The next day, me and my team and I went to the project site, got back late in the afternoon, and were scheduled to attend the closing event. I talked to my boyfriend, and everything seemed normal.
At no point did he say he was on his way to my hotel. He called me a few hours later. He said he drove all the way to come stay with me and that he was at the parking lot. I was livid.
I didn't feel happy at all. I asked him why he didn't say he was coming, and he said I wouldn't be irritated if I wasn't doing anything bad. He said that I had a room to myself, so it shouldn't be a big deal.
I went to the parking lot. His face was off. All I could think of was that he would make a scene, embarrass me, and hurt my reputation. He said he was sure my colleagues brought their families. My colleagues' arrangements with their families are none of my business.
All I wanted was to get to my room and enjoy my solitude at the end of the day, and he knows this. He insisted, and I said he was being forceful. He said his feelings were hurt, but I was so put off and felt so manipulated that I asked him to leave.

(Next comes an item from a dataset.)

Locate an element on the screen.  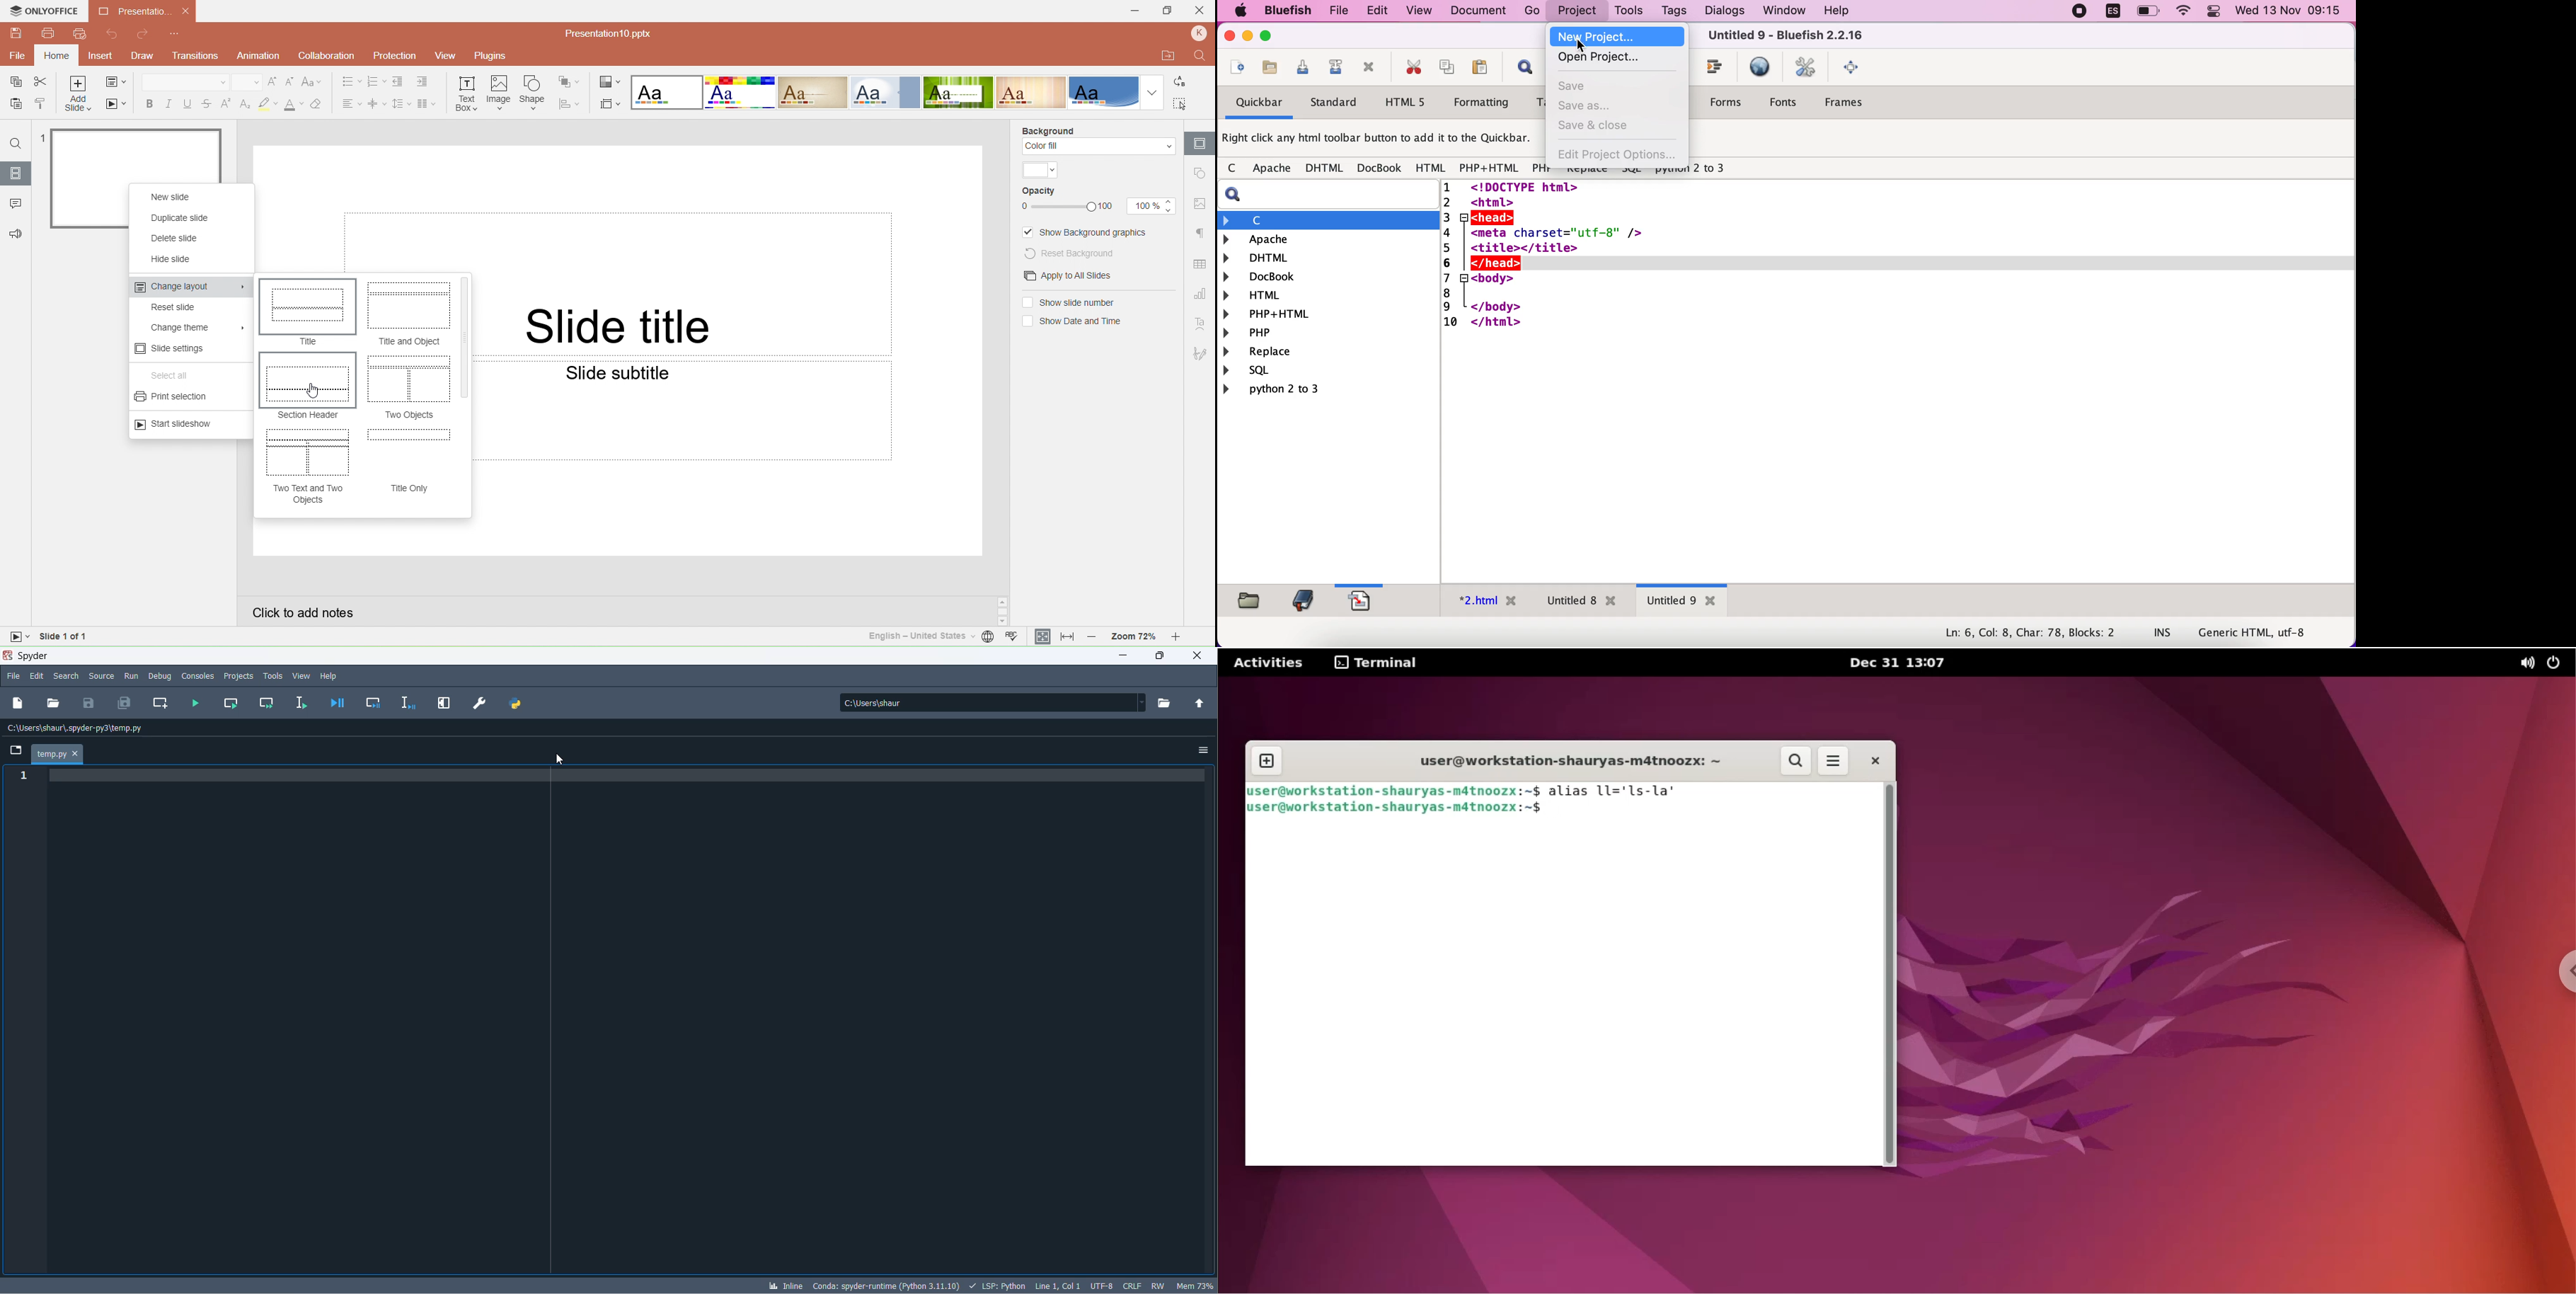
Insert image is located at coordinates (499, 93).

He said if he had to drive back, I needed to consider myself instantly single. I said okay and turned him away. Initially l, he refused to leave and said that I had just made him feel like the loneliest man on the planet.

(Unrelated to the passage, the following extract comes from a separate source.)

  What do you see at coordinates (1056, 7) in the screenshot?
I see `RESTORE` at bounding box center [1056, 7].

My mind was elsewhere during the last of the conference and I tried not to cry. He sent me at least 10 hostile messages mixed with voicemails about how I wasted an opportunity to spend time together.
I was hoping that he would calm down but after reality hit, I texted him that he doesn't get to interfere with my job and that what he did was a huge red flag and that we are done.

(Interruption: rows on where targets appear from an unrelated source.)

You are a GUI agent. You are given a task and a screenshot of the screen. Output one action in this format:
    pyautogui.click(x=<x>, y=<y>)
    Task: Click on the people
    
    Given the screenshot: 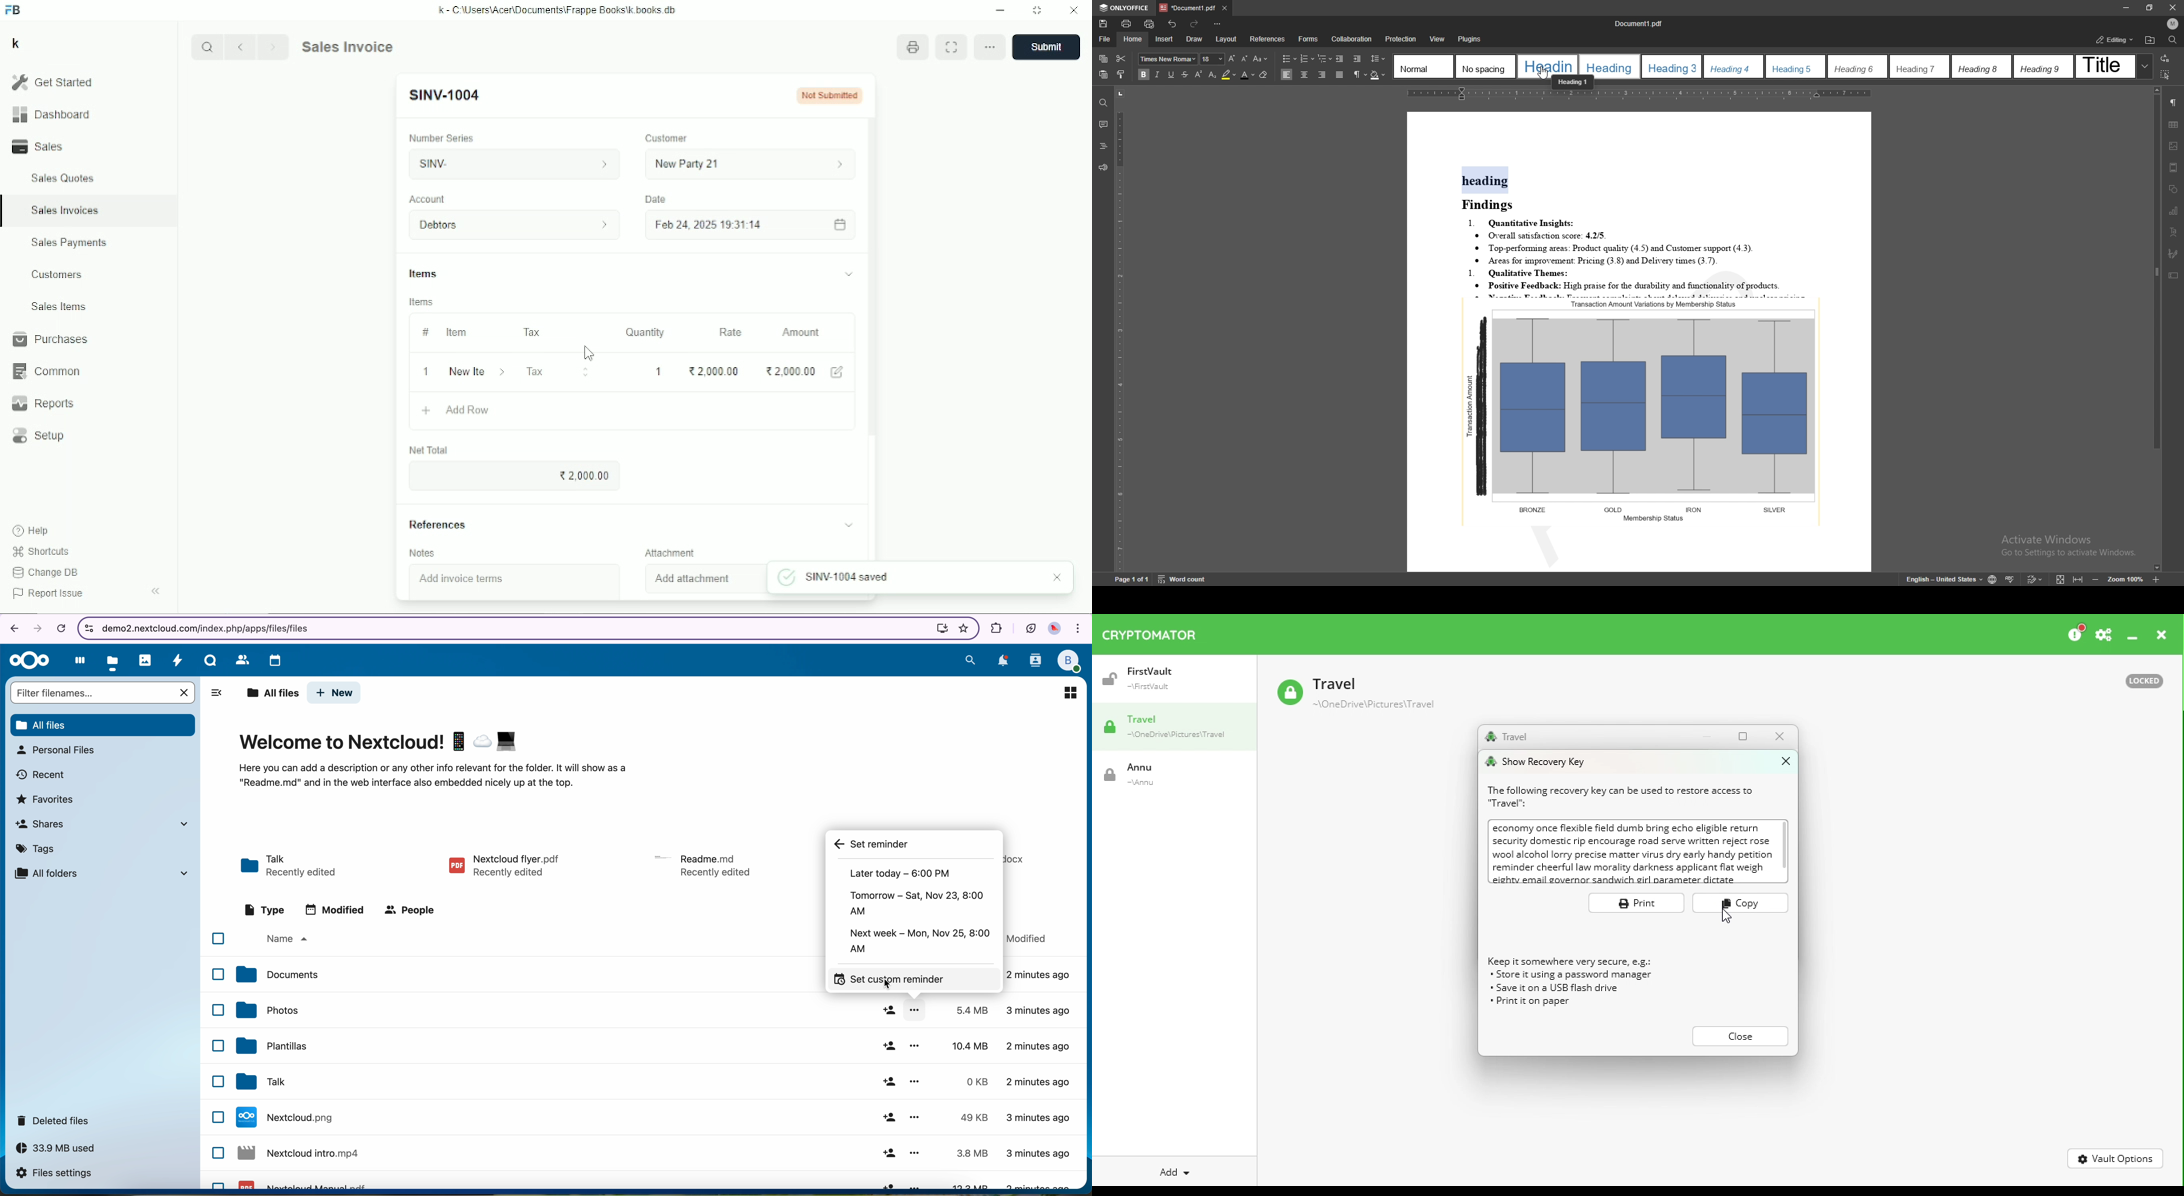 What is the action you would take?
    pyautogui.click(x=411, y=911)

I'm not gonna deny that I feel sad and out of place. I still feel the same way about boundaries, but I often think that I should have handled it differently. AITA for asking him to leave?
I traveled for business for 20+ years. It is mentally exhausting. And after hours meetings / socializing / networking can run late. I’m not talking about late night BS bar sessions, I’m talking about dinners and face time with clients, vendors, coworkers and higher ups. I rarely got back to my room before 9-10 at night.
Maybe your bf doesn’t get that, but his lack of trust in you is a red flag. Be grateful you learned this about him early and don’t let him gaslight you with “well if you aren’t doing anything wrong you shouldn’t be upset”. NTA.
NTA.
He probably showed up because he thought you were cheating.
Just consider this relationship over. He was clearly being paranoid you were doing something else. There's no room for that behavior in your life, so just get rid of it now while it's broken, it will be easier.
Dudes 41 acting like he’s a scared 21 year old in his first real relationship.
He said if you make him leave then consider yourself single?
And Nothing of Value Was Lost.
NTA as seriously wtf, it's been less than a year and you are literally working. If he had concerns he should discuss them. Not pull antics that are that immature.
My wife used to travel to conferences, make professional presentations, and stay in hotels. I wonder why I never secretly went to the hotel and stalked her then made unfounded accusations against her?
Oh yeah, maybe because we are adults and trust one another? Or maybe because I value my wife's professional career and don't want to interfere. And, conferences and business schmoozing can be damn boring so if I'm not getting paid I have no interest in being there!
Hey OP, if you see this comment: I'm sorry you spent 10 months with that guy, and hopefully there were some good moments. But this whole incident is a relationship-ender. You did the right thing by telling him to get lost.
Take it from me, a somewhat normal guy in a committed relationship, who was in the same situation as your boyfriend: Your ex boyfriend sounds creepy at best, or at worst he wants to ruin your career and he may be dangerous. You can find a more secure man who at least tries to talk about his feelings instead of stalking you.